Benefits changes and freeze to hit lowest-earning families from April

Debt

 

Benefit changes coming into effect from 9 April will significantly squeeze incomes of ‘just about managing’ families – according to new Resolution Foundation research.

The Foundation says the benefits cuts, while not new, will save around £2.5bn – the second biggest welfare saving in a single year since the crash. The rise in the National Living Wage also comes in from April and will affect 1.5 million workers. However, the Foundation says the benefits cuts will outweigh them and will affect the lowest earners. They will lose on average £190 this year, although the Foundation says some families will be thousands of pounds worse off compared to a scenario in which the cuts didn’t take place.

The four key benefit cuts coming into effect are:

  • Year three of the four-year cash freeze in working age benefits, saving £1.9bn and affecting almost 11 million families.

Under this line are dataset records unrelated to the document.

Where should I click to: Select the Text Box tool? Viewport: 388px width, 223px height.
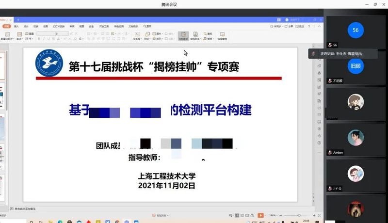tap(137, 35)
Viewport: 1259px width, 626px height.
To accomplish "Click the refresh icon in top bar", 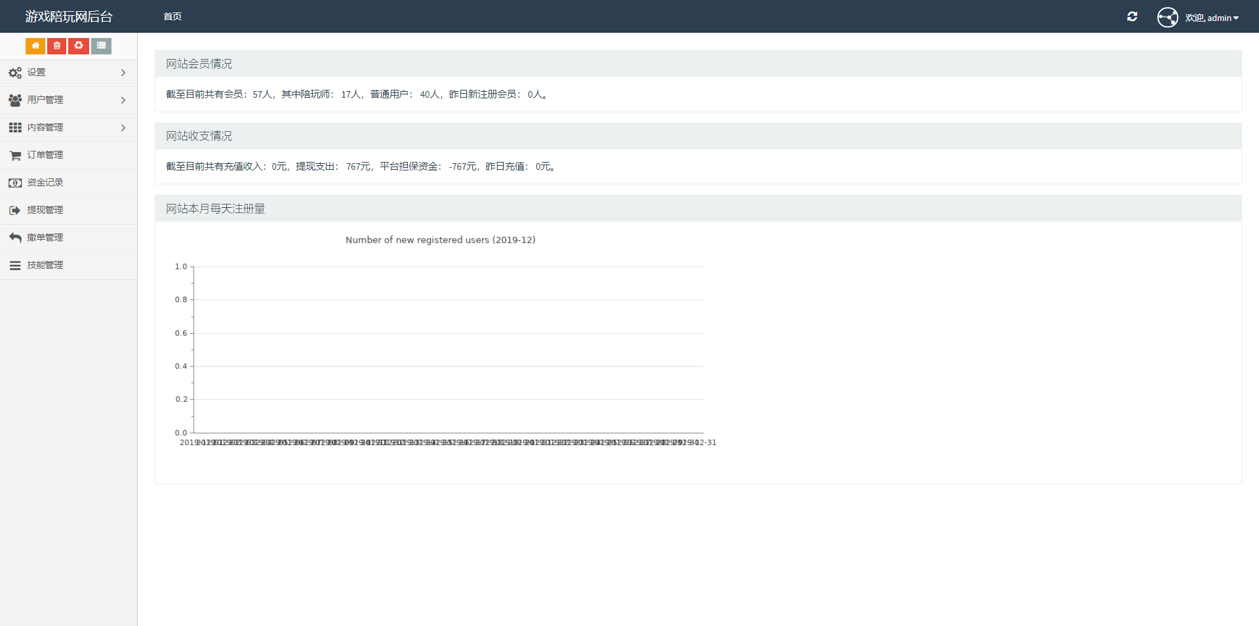I will coord(1132,16).
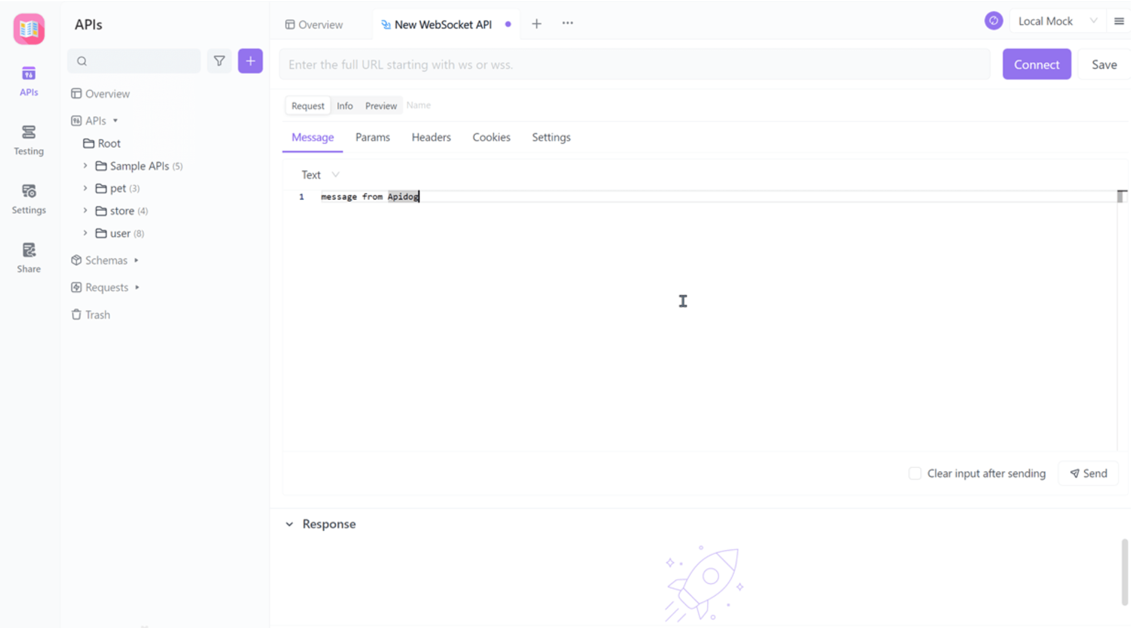This screenshot has height=628, width=1137.
Task: Select the Preview tab in request view
Action: point(381,105)
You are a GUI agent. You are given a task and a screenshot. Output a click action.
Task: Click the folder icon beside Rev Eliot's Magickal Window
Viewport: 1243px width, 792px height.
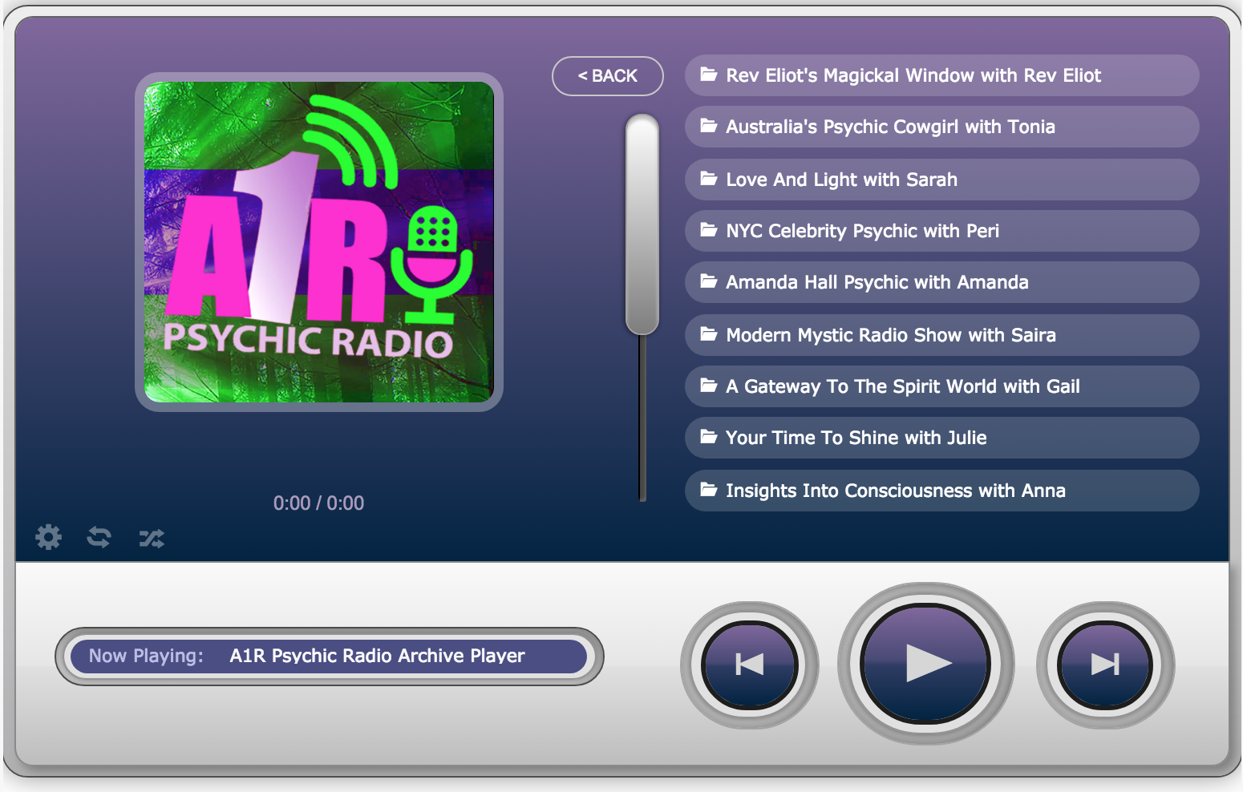708,75
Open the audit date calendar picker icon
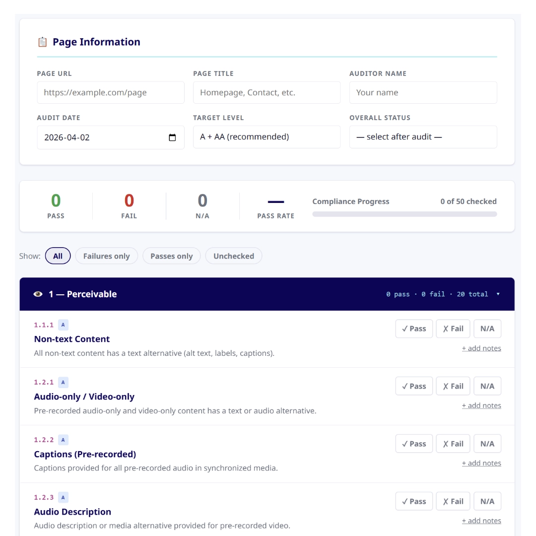Image resolution: width=536 pixels, height=536 pixels. (x=172, y=137)
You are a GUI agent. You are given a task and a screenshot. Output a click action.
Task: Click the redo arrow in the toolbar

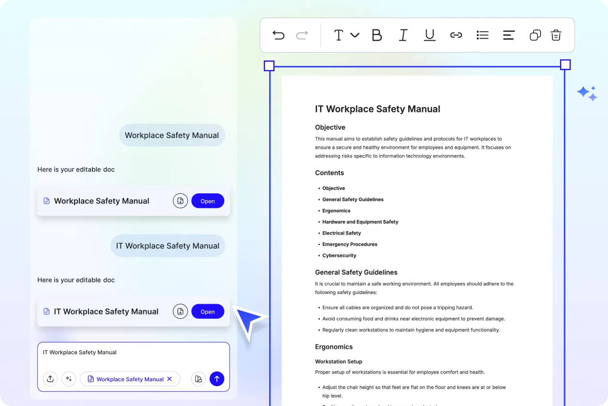302,35
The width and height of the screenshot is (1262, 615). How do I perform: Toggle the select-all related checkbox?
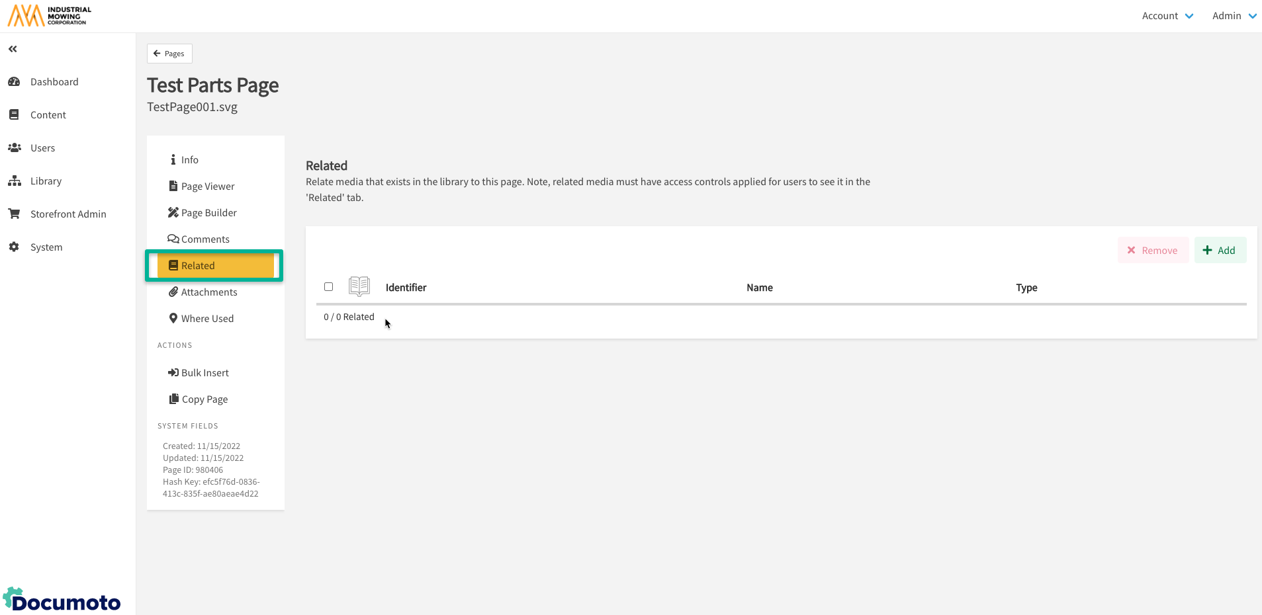coord(328,287)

The 3% real terms cut in working age benefits this year is set to be by far the biggest of the four-year benefit freeze.
  • Two child limit for benefit claims, costing up to £2,780 to a family having a third child, saving £400m this year and affecting 150,000 families.
  • Withdrawal of the family element of support for new tax credit and universal credit claims from families with children, costing up to £545, saving £200m this year and affecting 400,000 families.
  • Rollout of Universal Creditsaving £200m this year due to lower entitlements than the existing benefit system for long term sick and working families in particular.

David Finch, Chief Analyst at the Resolution Foundation, said: “The Chancellor should expect a borrowing boost from the Office for Budget Responsibility next Tuesday as it upgrades its short-term economic outlook.

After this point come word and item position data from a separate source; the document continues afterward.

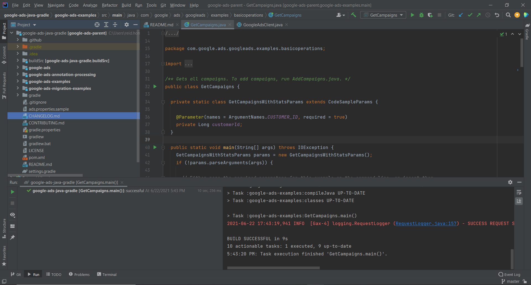The height and width of the screenshot is (285, 531).
Task: Click the Debug bug icon in toolbar
Action: 421,15
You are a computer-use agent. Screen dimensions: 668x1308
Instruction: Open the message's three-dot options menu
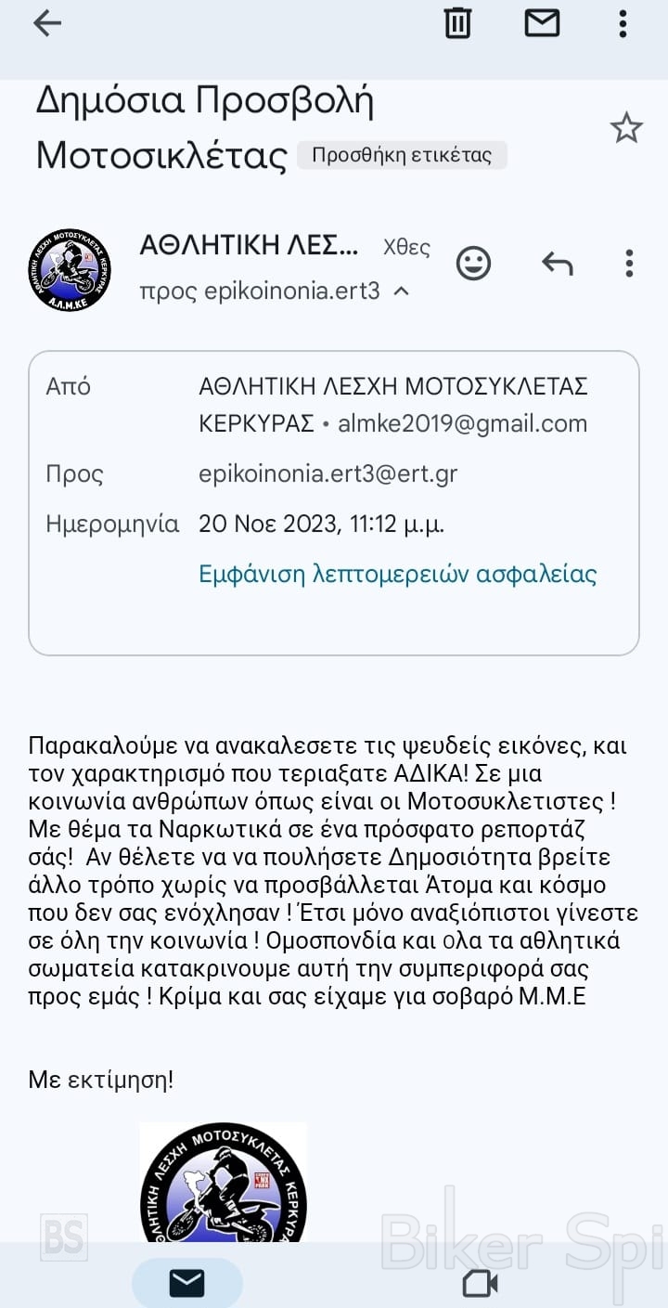629,264
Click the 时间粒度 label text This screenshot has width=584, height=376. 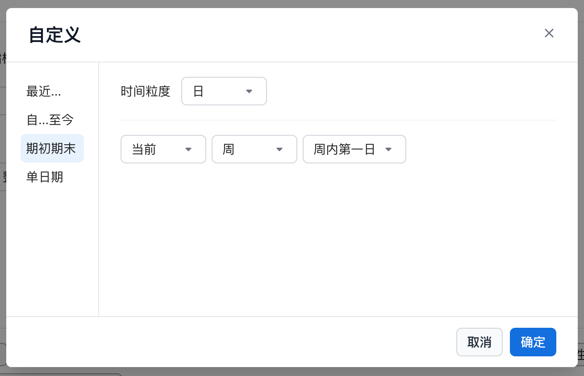tap(146, 91)
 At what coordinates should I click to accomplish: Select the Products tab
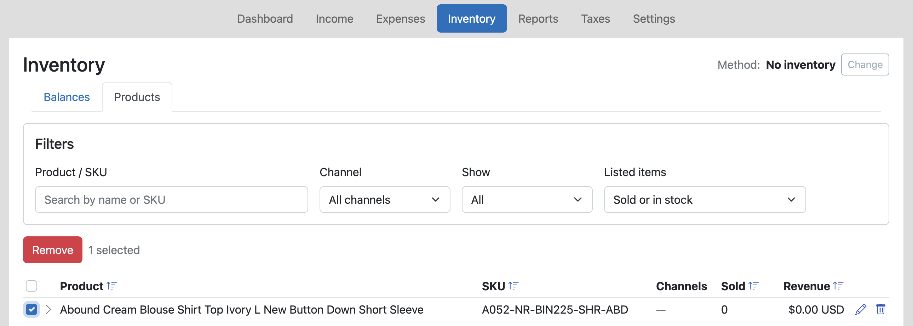tap(137, 97)
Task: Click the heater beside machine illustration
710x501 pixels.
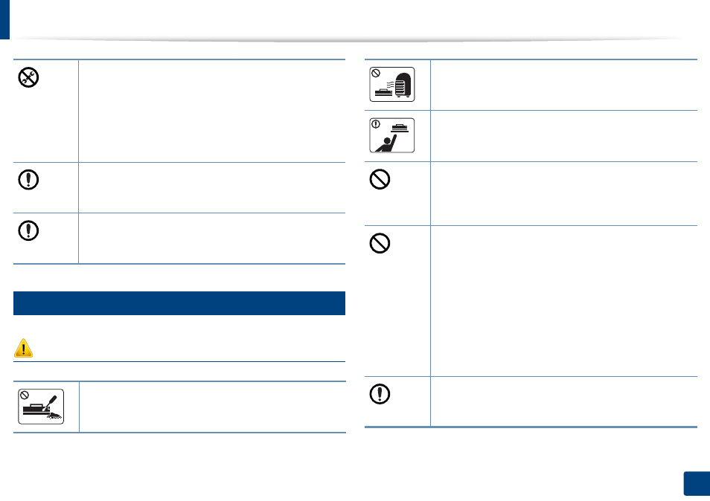Action: click(x=392, y=85)
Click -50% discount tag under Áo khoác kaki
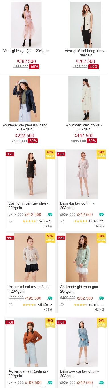This screenshot has width=110, height=388. 92,141
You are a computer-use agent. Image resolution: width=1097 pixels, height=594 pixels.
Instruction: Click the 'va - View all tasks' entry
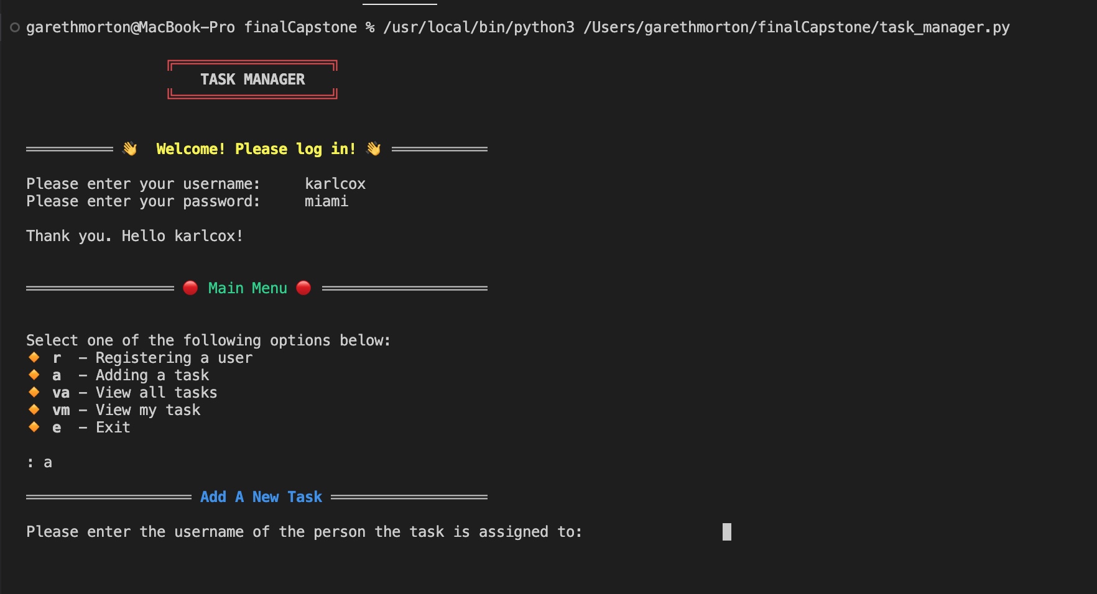click(136, 392)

“This is welcome news – but it won’t change the fact that families across Britain still face a huge living standards crunch in the coming years, some of which is a direct result of government policy.

“The government is doing the right thing on pay with another big rise in the National Living Wage and ending the cap on public sector pay. But for many families the extra pay will be outweighed by the £2.5bn worth of benefit cuts being rolled out.

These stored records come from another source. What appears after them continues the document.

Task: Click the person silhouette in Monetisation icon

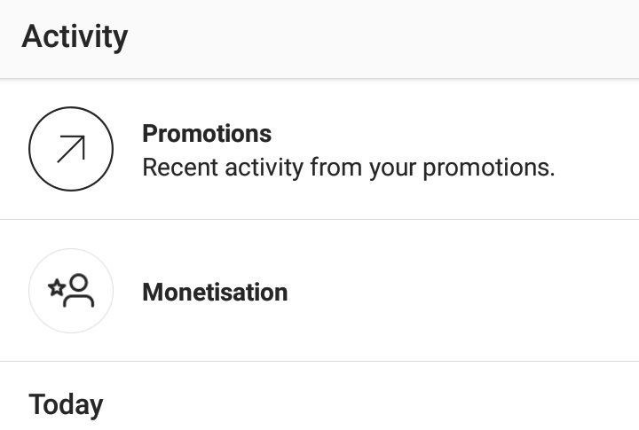Action: tap(79, 290)
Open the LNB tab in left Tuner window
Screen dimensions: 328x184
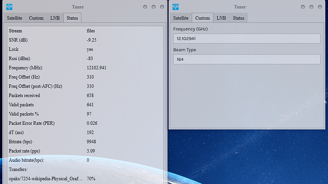coord(55,18)
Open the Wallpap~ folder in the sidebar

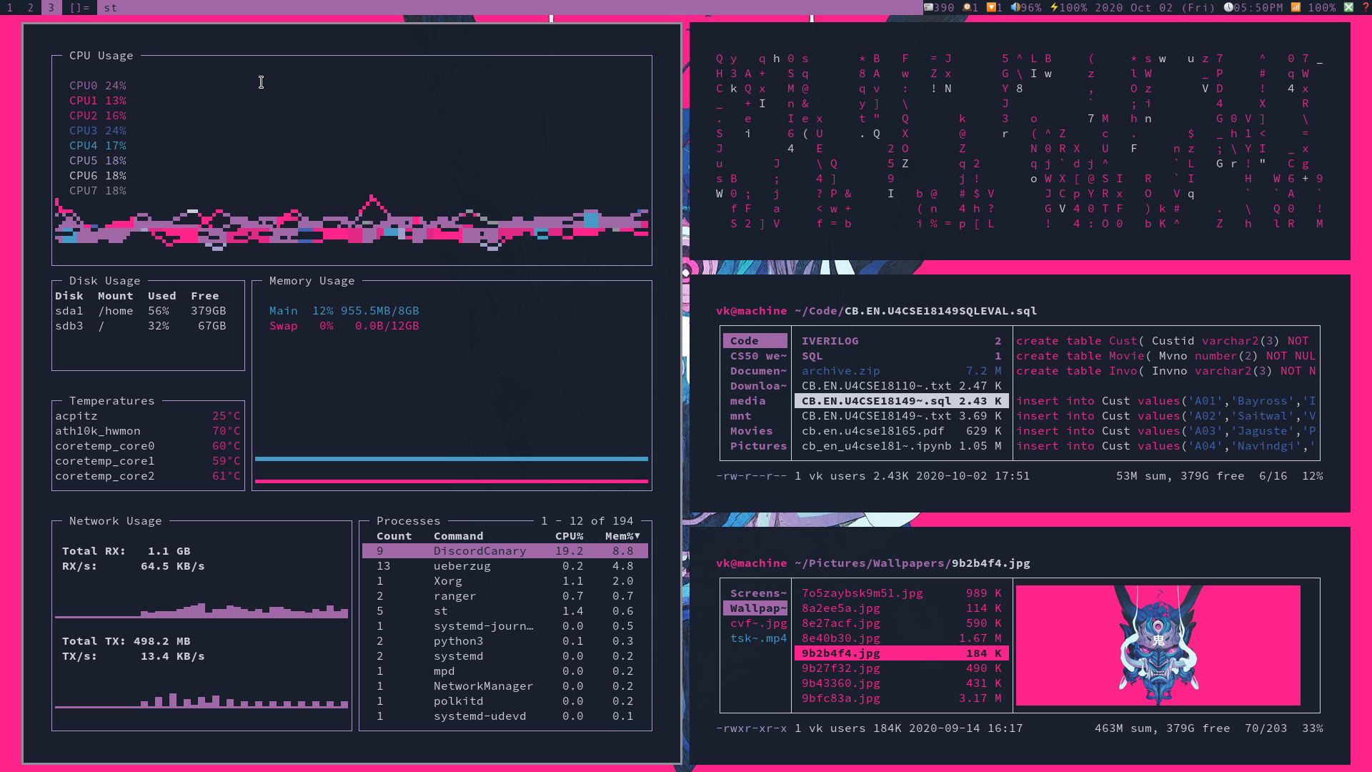(755, 608)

“With an average loss of £190, low and middle income families are set for the second biggest welfare squeeze since the crisis, at a time when pay growth remains muted and household incomes are already under strain.

“The Chancellor is keen to stick to his brief of a short speech with no new policies. But given the financial challenges facing families across Britain, a quick change of his predecessor’s policies on benefit cuts would go a long way towards showing that he is on the side of hard-pressed working families.”